_Request A_: Write out everything in the passage on the dynamic neuron from "Table 1 shows" down to "be drastically lower.".

** Excerpted text follows **

In order to reduce the size of the static neural network and digital ports of the main processor, a dynamic neuron was implemented preceding the static ANN. Note that the input for the dynamic neuron must be sequential (property that allows to control the dynamic neuron using only one 32-bit data bus).
In Figure 16, an example is presented where the first row represents the number of characteristic pixels, the second and third rows represent the X- and Y-coordinate of each pixel, respectively, and the last row DNI (Dynamic Neuron Input) represents the input data for the dynamic neuron.
Table 1 shows a time representation of the process performed by the dynamic neuron, where valid data ticks represent the product of a valid XY coordinate of each of the 10 characteristic points.
The resulting characteristic array is presented in Table 1. As can be seen, the quantity of data was reduced to half, and, consequently, the hardware necessary to implement the static pattern recognition ANN will be drastically lower.
The implemented pattern recognition ANN consists of two layers with 10 and 24 neurons. Figure 17 shows the structure of the ANN implemented in the system presented in this paper, and all of the outputs of the first layer are connected to all of the 24 neurons of the output layer.

** End of Excerpted text **
** Material shown follows **

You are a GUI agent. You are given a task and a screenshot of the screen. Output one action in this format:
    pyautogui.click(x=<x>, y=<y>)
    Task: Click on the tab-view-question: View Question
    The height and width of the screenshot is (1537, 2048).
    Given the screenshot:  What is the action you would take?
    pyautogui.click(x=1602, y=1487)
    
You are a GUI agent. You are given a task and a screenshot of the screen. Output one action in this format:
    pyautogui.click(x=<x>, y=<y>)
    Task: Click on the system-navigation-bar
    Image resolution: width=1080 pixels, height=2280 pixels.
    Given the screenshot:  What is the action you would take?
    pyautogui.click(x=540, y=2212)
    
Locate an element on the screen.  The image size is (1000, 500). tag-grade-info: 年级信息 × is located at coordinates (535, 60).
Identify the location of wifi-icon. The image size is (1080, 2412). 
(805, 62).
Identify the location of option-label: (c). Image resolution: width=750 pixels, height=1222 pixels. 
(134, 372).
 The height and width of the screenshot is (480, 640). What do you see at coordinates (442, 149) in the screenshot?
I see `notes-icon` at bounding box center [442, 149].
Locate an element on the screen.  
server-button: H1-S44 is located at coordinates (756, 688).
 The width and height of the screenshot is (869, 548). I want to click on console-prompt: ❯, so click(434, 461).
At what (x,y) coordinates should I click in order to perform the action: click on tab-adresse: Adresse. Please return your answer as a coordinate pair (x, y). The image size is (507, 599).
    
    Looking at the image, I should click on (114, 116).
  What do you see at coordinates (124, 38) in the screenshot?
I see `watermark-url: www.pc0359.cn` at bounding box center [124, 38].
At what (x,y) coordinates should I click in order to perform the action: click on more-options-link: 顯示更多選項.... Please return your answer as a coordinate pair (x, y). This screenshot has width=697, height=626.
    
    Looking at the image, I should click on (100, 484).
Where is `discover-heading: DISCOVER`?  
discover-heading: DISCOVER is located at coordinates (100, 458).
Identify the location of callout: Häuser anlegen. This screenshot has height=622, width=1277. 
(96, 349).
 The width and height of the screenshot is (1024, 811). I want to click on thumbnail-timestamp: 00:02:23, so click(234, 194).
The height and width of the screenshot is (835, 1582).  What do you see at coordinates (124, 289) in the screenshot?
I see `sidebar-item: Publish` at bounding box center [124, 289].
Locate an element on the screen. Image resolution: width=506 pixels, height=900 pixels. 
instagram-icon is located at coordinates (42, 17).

** End of Material shown **

_Request B_: Give again, without changes, everything in the records from their first line down to and including the line containing "pyautogui.click(x=1602, y=1487)".

_Exercise answer A_:
Table 1 shows a time representation of the process performed by the dynamic neuron, where valid data ticks represent the product of a valid XY coordinate of each of the 10 characteristic points.
The resulting characteristic array is presented in Table 1. As can be seen, the quantity of data was reduced to half, and, consequently, the hardware necessary to implement the static pattern recognition ANN will be drastically lower.

_Exercise answer B_:
You are a GUI agent. You are given a task and a screenshot of the screen. Output one action in this format:
    pyautogui.click(x=<x>, y=<y>)
    Task: Click on the tab-view-question: View Question
    The height and width of the screenshot is (1537, 2048).
    Given the screenshot:  What is the action you would take?
    pyautogui.click(x=1602, y=1487)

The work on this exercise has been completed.